Afghanistan scored third with 10% (also potentially problematic), but the environment is the real story. Health care will always be the default number one, a combination of demographics and universal relevance. The Conservatives have completely misread the mood of the country on this issue. The lack of a real plan (trashing Kyoto isn't a platform), competent leadership and any urgency have left the environment an achilles heel at the exact moment it becomes the central issue.

I don't see how the Tories turn around the negative environmental impression, given the fact that their legislation is dead in the water, and any potential improvements will be credited to other parties. The Conservative plan is firmly framed as a domestic failure and an international embarrassment. Ambrose is clearly the biggest ministerial flop, who's credibility is mortally wounded. Bad news all around today, not to mention the fact Harper has tied his destiny to the sinking ship south of the border. I smell another GST cut to distract.

6 comments:

Dr. Tux said...

Good, I look forward to a Dion government.

Steve V said...

He looked good on CTV today.

Larry Gambone said...

I think we can look forward - (well not really!) to a steep rise in Alberta separatism when the Harpocrit and his gang of Republicans are reduced to a rump in that province.

Steve V said...

"to a steep rise in Alberta separatism"

Only in Canada.

Monkey Loves to Fight said...

I am always reluctant to make any predictions based on any given poll since a ten point swing during an election is not uncommon. What one can say is a Harper majority is becoming increasingly unlikely while a Liberal majority although not likely is at least possible whereas I think six months ago most thought it was impossible.

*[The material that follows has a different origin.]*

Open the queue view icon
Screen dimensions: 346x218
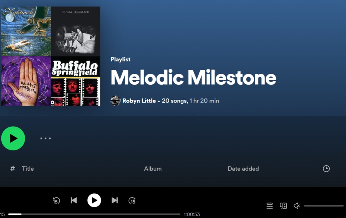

I think it will be during the election that will ultimately determine the results since we still don't know what the ballot question will be and often those are based on recent issues than many of us might not anticipate.

As for what happened south of the border, I don't think Americans rejected conservatism so much as they rejected extreme conservatism and wanted a more moderate brand of conservatism. Considering Canada is more liberal than the United States, I think Harper needs to realize if he doesn't stop his rightward trajectory it will eventually come back and bite him.

Idealistic Pragmatist said...

What's most interesting to me about this poll is that the Liberals seem to be up significantly without taking any votes away from the NDP. That's quite impressive, and very bad news for Stephen Harper.